E’ tutto chiaro ma non si capisce nulla. La serie A vorrebbe giocare ma non tutta la serie A. Quelli destinati a retrocedere sognano il colpo della vita, torneo sospeso, ricchi premi e cotillons, nessuno va in B. Quelli che sperano nel finale clamoroso, tipo Lotito Lazio, non mollano l’osso e sfidano le leggi naturali.
Poi ci sono le due scimmiette, una non sente, l’altra non parla, Inter e Juventus, mentre ci sarebbe la terza, quella che non vede, tipo Cairo e il Torino ma è distratta in altre faccende più serie e urgenti.
Il calcio è nel pallone, una immagine scontata di bassissimo livello ma così stanno le cose. Normalmente si dovrebbe imitare Francia, Belgio, Olanda e Scozia che hanno spento le insegne e si sono dedicate ad altro, in attesa della prossima stagione agonistica. Carte bollate e affinità varie sono annunciate anche in quelle terre ma è roba piccola rispetto al cafouillage che già si percepisce dalle nostre parti.
Ma le casse dei club traballano eppoi c’è di mezzo la depressione del popolo bue, bisogna pur dare qualche brioche perché il pane è finito, il football dunque restituirà pace e serenità nelle famiglie.
Normalmente, ripeto apposta l’avverbio, visto l’andazzo sarebbe invece opportuno fare così: fermarsi, non assegnare lo scudetto e spedire all’Uefa il listino delle squadre iscritte ai prossimi tornei continentali, mentre, per la cosiddetta lotta per non retrocedere, dovrei dire si salvi chi può.
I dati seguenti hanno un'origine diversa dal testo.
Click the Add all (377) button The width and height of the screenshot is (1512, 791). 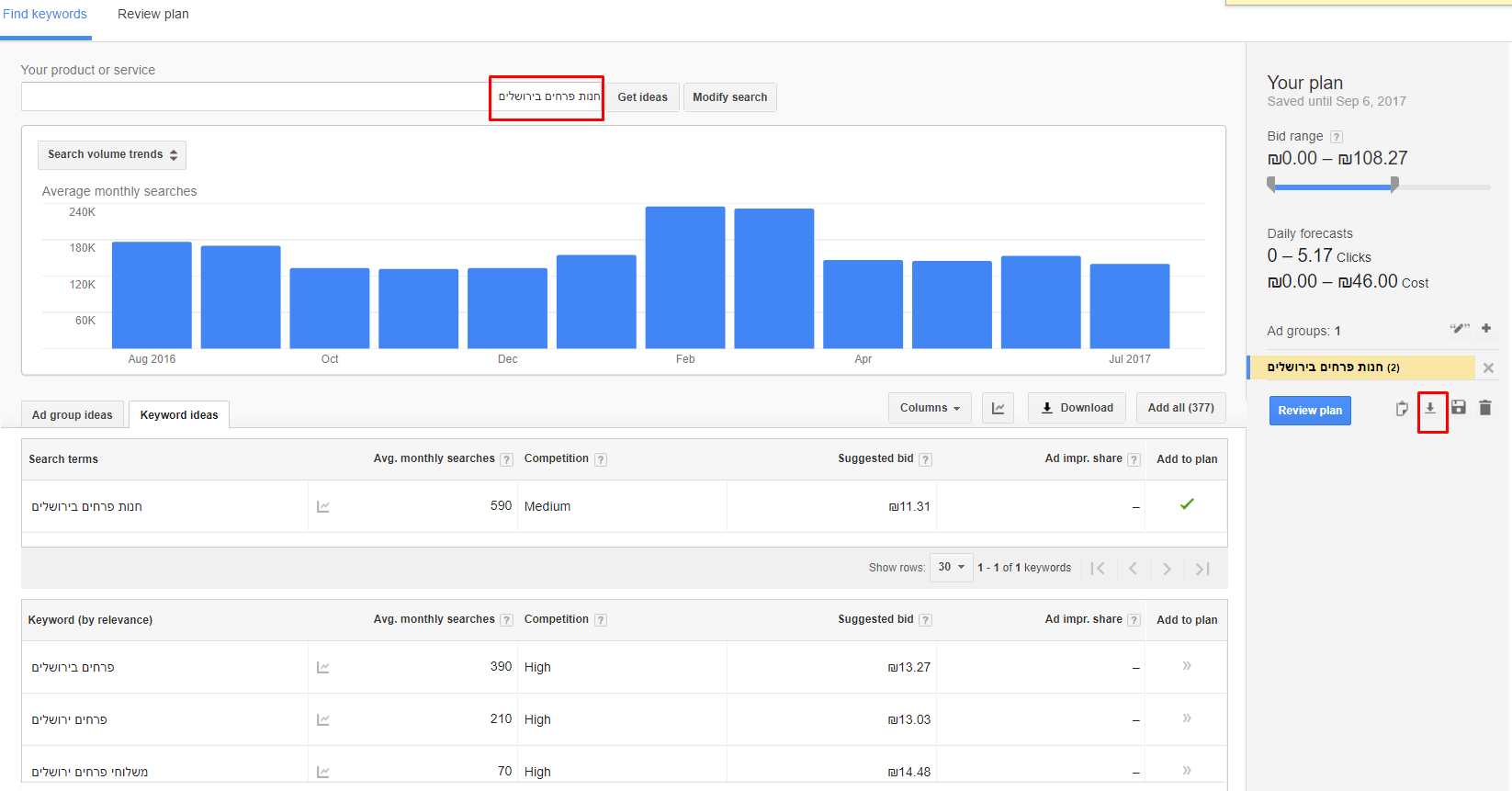[1180, 408]
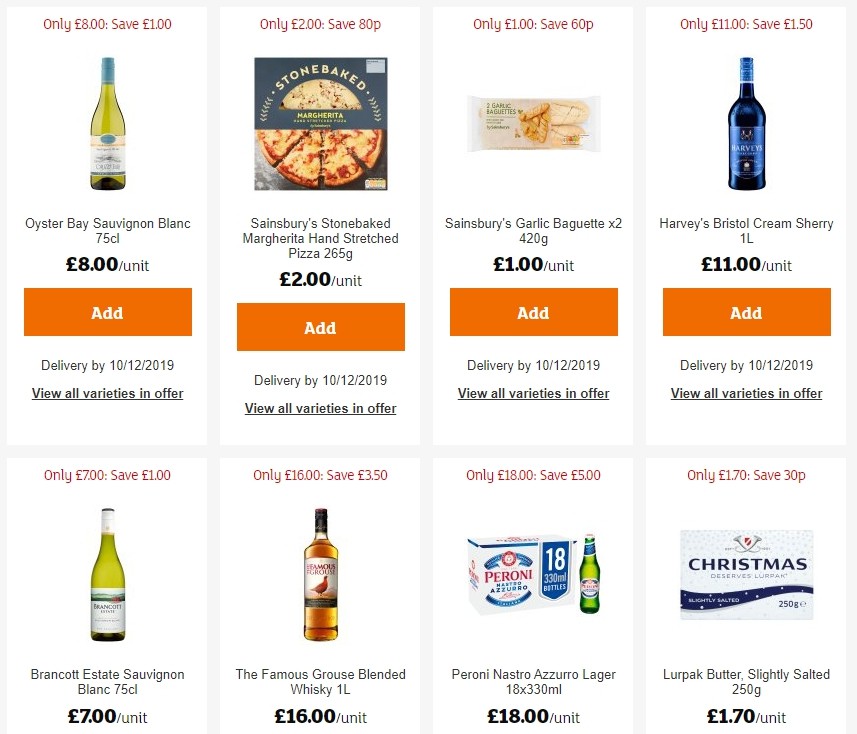This screenshot has width=857, height=734.
Task: Open the Peroni Nastro Azzurro Lager image
Action: [533, 575]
Ma è tutta polvere, non c’è nulla di definito e definitivo, troppi interessi, troppe marchette e troppi marchettari, nessun rispetto della salute, il calendario della ripresa, prevede, come prima partita, Atalanta-Lazio, un bel viaggio a Bergamo, città allegra, libera da pianti e rimpianti, pronta a fare festa per l’arrivo di Lotito e della sua orchestra.
Idem per altri siti, mentre gli ospedali sono ancora ai limiti della capienza e la ventilazione irrilevante, avrebbe detto il grandissimo Sandro Ciotti. Totale: nessuno sa quello che potrà accadere ma tutti ne parlano, tutti ne scrivono, mentre i calciatori se ne stanno nei rispettivi domicili, non proprio mono o bilocali, con il salario garantito e la folla che urla sotto le finestre: “Non restate a casa”. Un bell’applauso. Si replica. Vairus permettendo.